Until recently, the Tories seemed pretty confident about next week’s election. Despite spending three and a half years blundering over Brexit, they were still comfortably ahead of Labour in the polls. In Jeremy Corbyn, they had an opposition leader denounced as a terrorist sympathiser, an unreconstructed communist, a rabid anti-Semite and — in general — an enemy of Britain. You might regard Corbyn this way yourself. If so, then it’s worth asking: if he really is so bad, why has support for Labour been steadily increasing since the election was called? Is the nation going mad — or might there be more to it?
I’ve supported and campaigned for Corbyn’s type of politics most of my adult life. Perhaps I’m far too embedded in the choir to be able to spot whether he is as off-tune as the headlines say — but if he ends up in No. 10 it would make perfect sense to me. Here’s why.

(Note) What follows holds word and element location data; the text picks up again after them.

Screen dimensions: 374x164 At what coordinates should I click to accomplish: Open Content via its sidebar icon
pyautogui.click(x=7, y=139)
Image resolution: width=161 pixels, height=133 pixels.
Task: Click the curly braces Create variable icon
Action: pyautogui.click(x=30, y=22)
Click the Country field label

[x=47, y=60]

The ‘tear it all down’ instinct that underpinned the Brexit vote means ‘status quo’ arguments don’t work
As our society gets ever more segmented and social-media algorithms keep us in political safe spaces, our ability to see what’s going on outside of our particular circles gets weaker. This election, more than any I can remember, is just too complicated to be easily predicted. Will Remain Tories decide that their concerns about Brexit trump their fear of Corbyn? Will Lib Dem supporters realise that pursuing their dream of Jo Swinson in No. 10 simply increases the chance of keeping Boris Johnson there? And what about those millions of late-registering young voters?
When I’ve been out canvassing this election I’ve spoken to hundreds of voters and have found the public mood nowhere near as anti-Corbyn as the newspapers claim.